20. The preparation of claim 14, wherein the preparation further comprises at least one of decyl glucoside, lauryl glucoside and lauryl citrate sulfosuccinate.

21. The preparation of claim 14, wherein the preparation further comprises one or more hydrocolloids.

22. The preparation of claim 14, wherein the preparation further comprises one or more complexing agents.

23. A cosmetic cleansing preparation, wherein the preparation comprises water, from 5% to 15% by weight of one or more anionic surfactants which comprise one or more alkyl ether sulfates, from 1% to 8% by weight of one or more cocoamphoacetates which reduce a CMC of the one or more anionic surfactants, and a buffer system of citric acid and citrate anions and wherein the preparation has a pH value of from 4 to 7 and an SCTE (Stratum Comeum Tryptic Enzyme) value, determined following application of the preparation to human skin and standardized to a value of 100 for tap water, of from 65 to 95.

24. The preparation of claim 23, wherein a ratio of the one or more anionic surfactants to the one or more cocoamphoacetates is from 4/8 to 7.

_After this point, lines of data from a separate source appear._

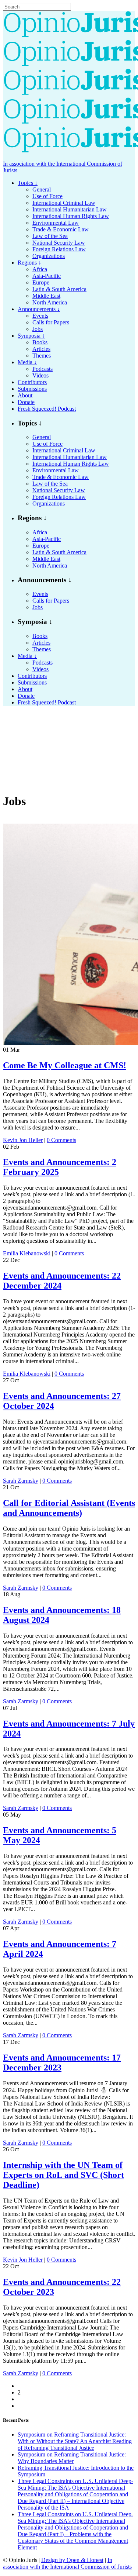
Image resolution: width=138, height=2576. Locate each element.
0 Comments (61, 1140)
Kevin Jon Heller (23, 1140)
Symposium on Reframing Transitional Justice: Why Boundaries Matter (72, 2457)
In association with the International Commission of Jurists (67, 2563)
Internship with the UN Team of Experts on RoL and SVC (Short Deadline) (63, 2175)
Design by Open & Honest (72, 2560)
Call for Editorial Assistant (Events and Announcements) (69, 1508)
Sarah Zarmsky (20, 1480)
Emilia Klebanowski (26, 1253)
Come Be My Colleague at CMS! (64, 1065)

25. The preparation of claim 23, wherein the preparation further comprises at least one of from 0.8% to 1.2% by weight of PEG-40 hydrogenated castor oil and from 0.3% to 0.5% by weight of PEG-200 hydrogenated glyceryl palmitate.

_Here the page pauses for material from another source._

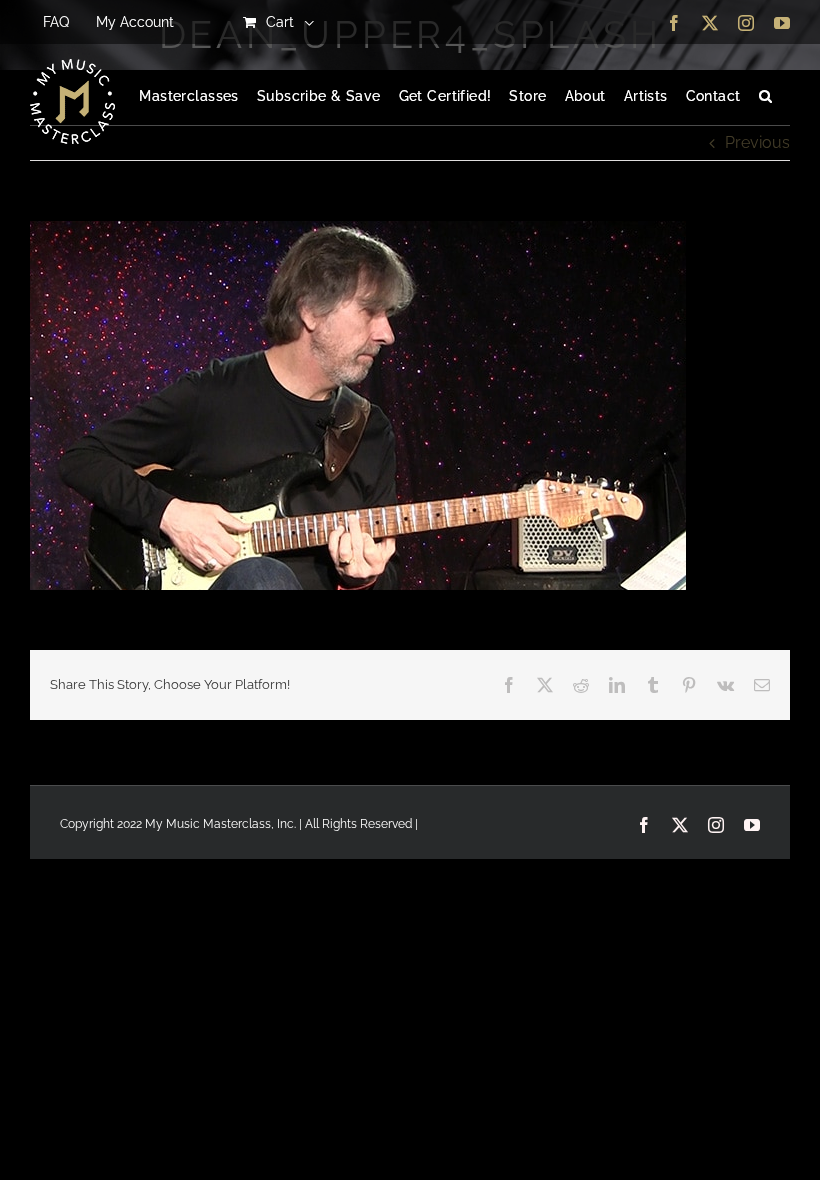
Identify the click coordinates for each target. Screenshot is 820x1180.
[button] (765, 97)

26. The preparation of claim 23, wherein the preparation further comprises at least one of decyl glucoside, lauryl glucoside and lauryl citrate sulfosuccinate.

27. The preparation of claim 23, wherein the preparation further comprises from 0.1% to 1.5% by weight of one or more hydrocolloids.

28. The preparation of claim 23, wherein the preparation further comprises one or more complexing agents.